Despite the significant notice that has been provided on the ban, the alternative waste management options that will be needed may not be available at sufficient scale or at a good price at the point when the ban begins.  

Based on 2017 figures, 14 local authorities, accounting for 55.5% of residual household waste (744k tonnes), have already made the financial investment to ensure solutions are in place prior to the ban.  

However, three authorities (7.6% of household waste – 99k tonnes), have long term solutions in place post 2021, but no firm temporary solution, while six authorities (13.3% of household waste – 177k tonnes) have an interim, but no long-term solution secured.  

Nine authorities (23.6% of household waste – 315k tonnes) have no alternative arrangements. 

Commercial waste operators do not seem to have made adequate preparations for the ban, and where strategies are in development, they are mostly focussed on transporting waste, either to landfill or treatment facilities in Northern England or into thermal treatment capacity abroad, said Eunomia. 

The Scottish Environmental Services Association (SESA) has said that despite industry investment in around 950,000 tonnes of additional treatment capacity to help meet the 2021 ban, a poor residual waste policy framework linked to an uncoordinated approach to public procurement has proved the greatest hurdle to securing the additional investment needed to close the capacity gap even more.  

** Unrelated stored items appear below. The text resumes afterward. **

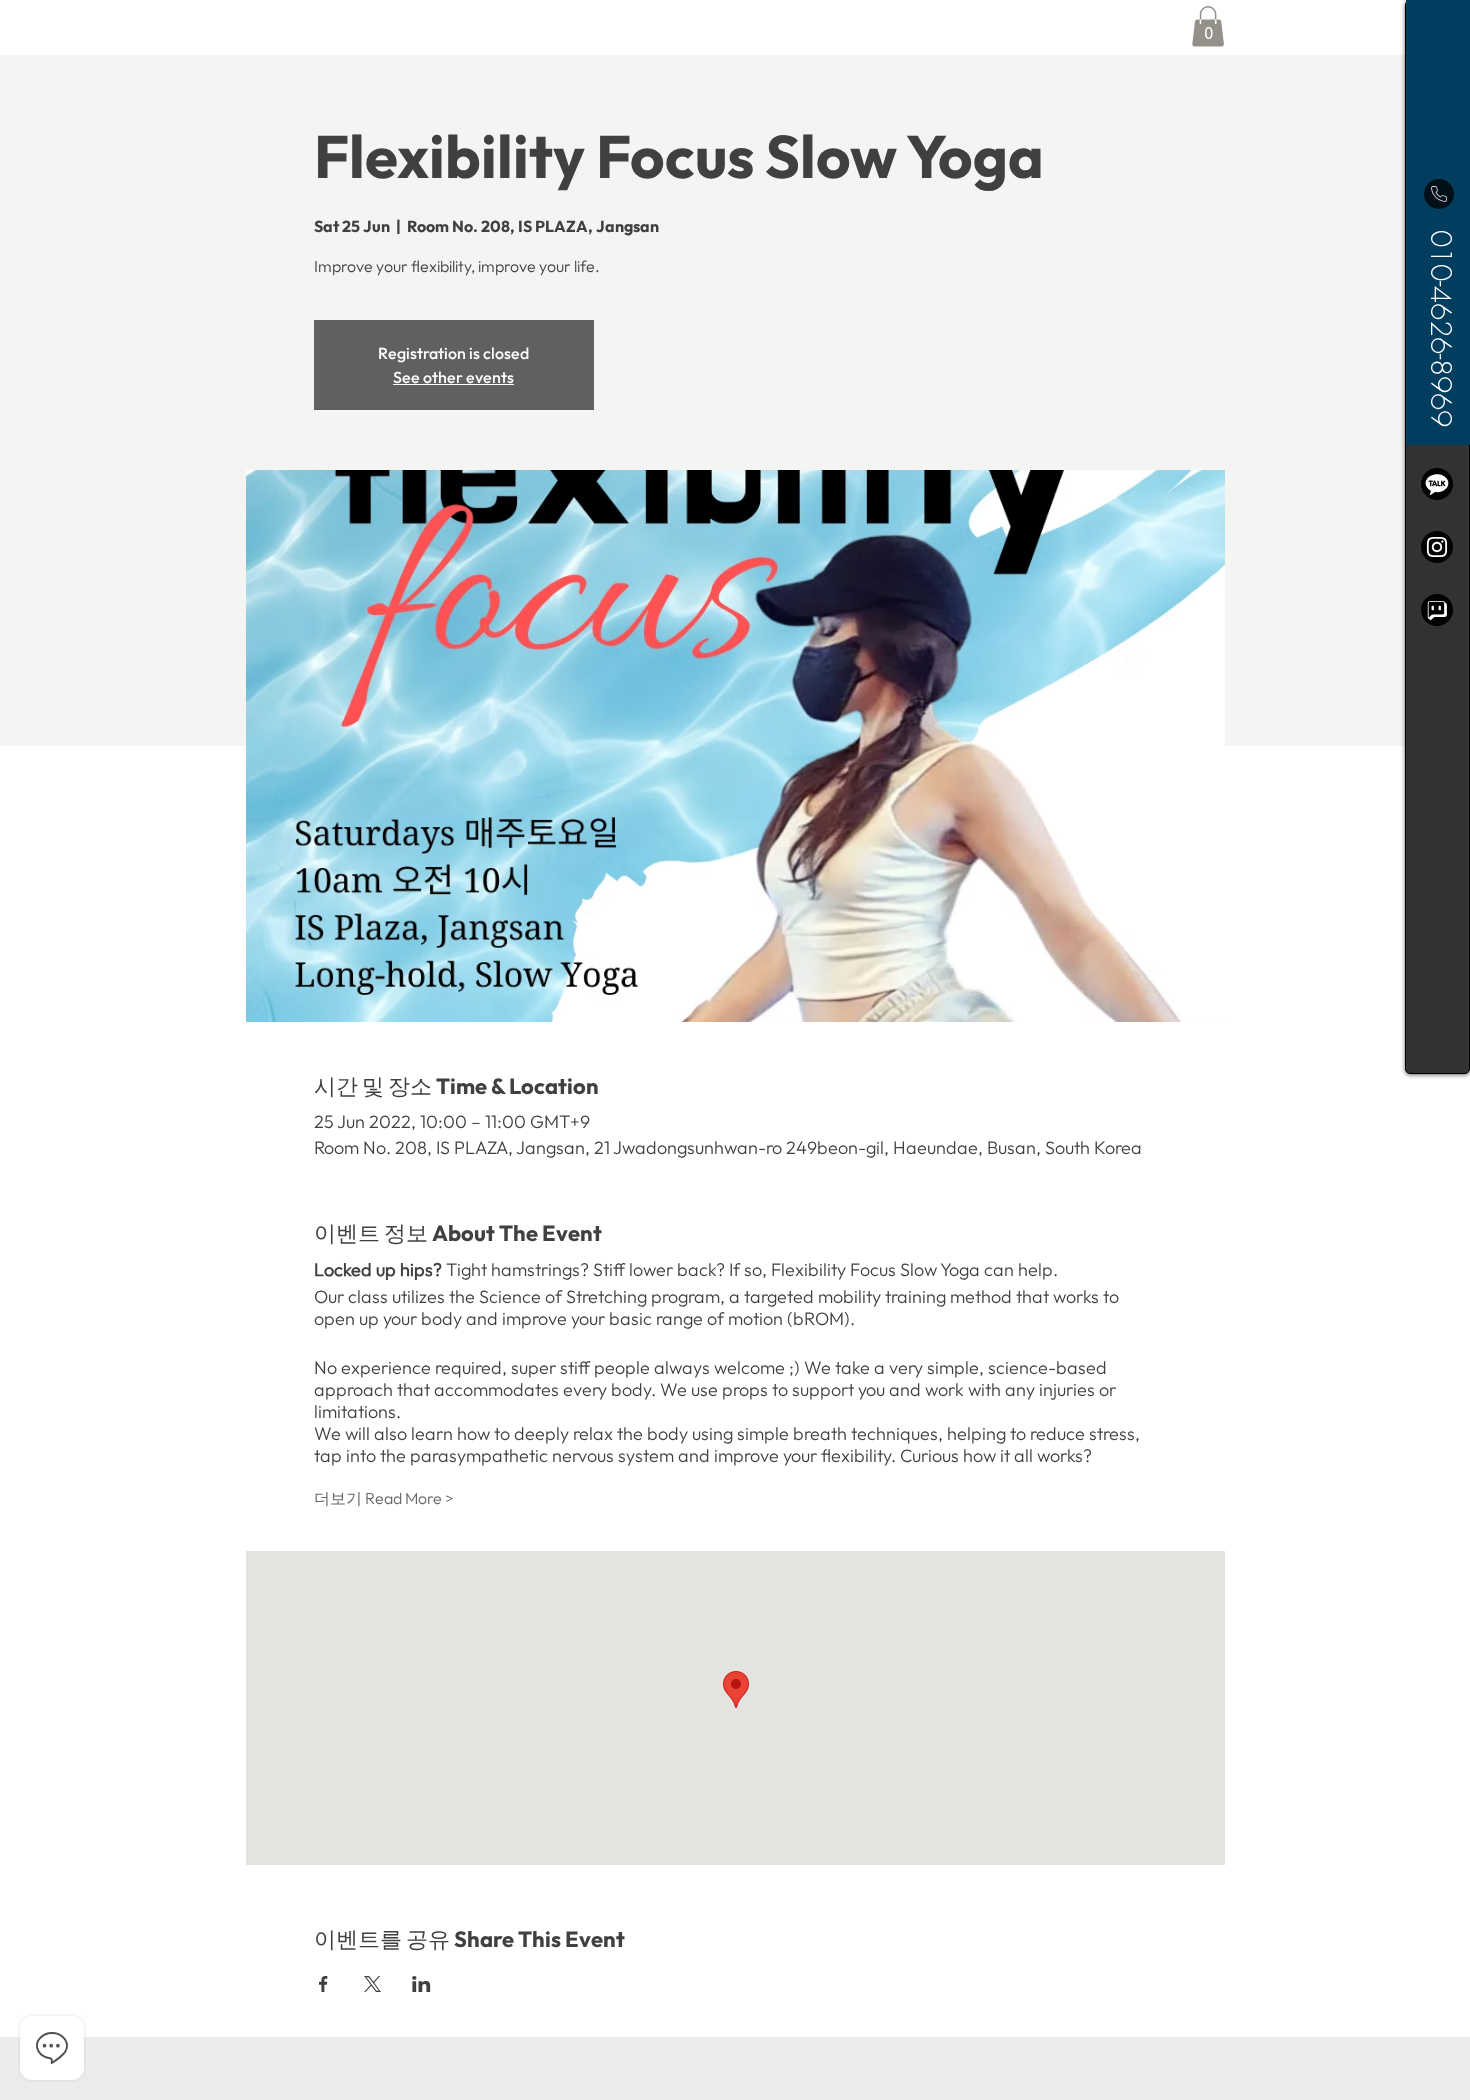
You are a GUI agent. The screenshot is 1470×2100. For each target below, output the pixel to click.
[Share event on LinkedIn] (421, 1984)
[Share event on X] (372, 1984)
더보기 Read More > (384, 1498)
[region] (1437, 537)
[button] (1208, 26)
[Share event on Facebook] (323, 1984)
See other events (453, 377)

Eunomia’s national level capacity modelling found that there will be insufficient residual waste treatment capacity in Scotland available to deal with waste created once the ban is put in place. The extent of this gap will depend on the level of recycling achieved.  

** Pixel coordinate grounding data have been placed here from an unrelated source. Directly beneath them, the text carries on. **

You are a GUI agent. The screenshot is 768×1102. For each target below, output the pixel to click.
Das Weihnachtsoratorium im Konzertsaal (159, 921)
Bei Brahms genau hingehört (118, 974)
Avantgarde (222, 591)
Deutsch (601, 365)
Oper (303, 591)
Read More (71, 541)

From this, two options were examined to deal with any capacity gap that may occur: 

  • Option 1: Scotland could make use of spare capacity in residual waste treatment facilities in England or continental Europe, or landfills in Northern England. The treatment facilities have substantial capacity, but much of this is already in use, making it challenging for Scottish waste collectors to secure capacity without sustaining significant additional costs. Consented English landfill capacity is finite, and if such sites receive Scotland’s waste, the date when current landfill capacity in Northern England reaches capacity appears likely to move forward 2024/25 
  • Option 2: Scotland could construct its own additional treatment facilities, although it would not be feasible to bring on stream by 2021 sufficient capacity to bridge the capacity gap, meaning an interim solution would still be needed. 

The ban will mean that English landfill costs will replace Scottish landfill as the market cap post-2021, as long as the capacity remains available. The highest costs are likely to fall on a small number of authorities that have long-term solutions in place, but due to locations will have little option but to rely on exporting in the short-term. 

If Scotland builds additional thermal treatment capacity, this will result in a smaller increase in marginal cost per tonne than export options in the medium term, said Eunomia, although the option to export may become more favourable as the market stabilises.  

SESA policy advisor Stephen Freeland said: “To unlock investment in sufficient non-landfill capacity the industry needs more commitment from the Scottish Government than a fleeting reference to the landfill ban within regulation. This investment is reliant upon a strong and enabling waste policy framework for non-recyclable waste which has, up to now, been sadly lacking. We suggest that the Scottish Government provides details of a long term infrastructure and investment plan for Scotland to allow private and public-sector partners to adequately identify options for appropriate development.”  

“SESA members aim at all times to achieve cost effective regulatory compliance. Unfortunately, in this case, landfill in England is the only practical option available to the industry for dealing with the majority of the 1 million tonnes of waste that needs a new home in 2021.  This will be a £100m Landfill Tax gift to the English revenue.”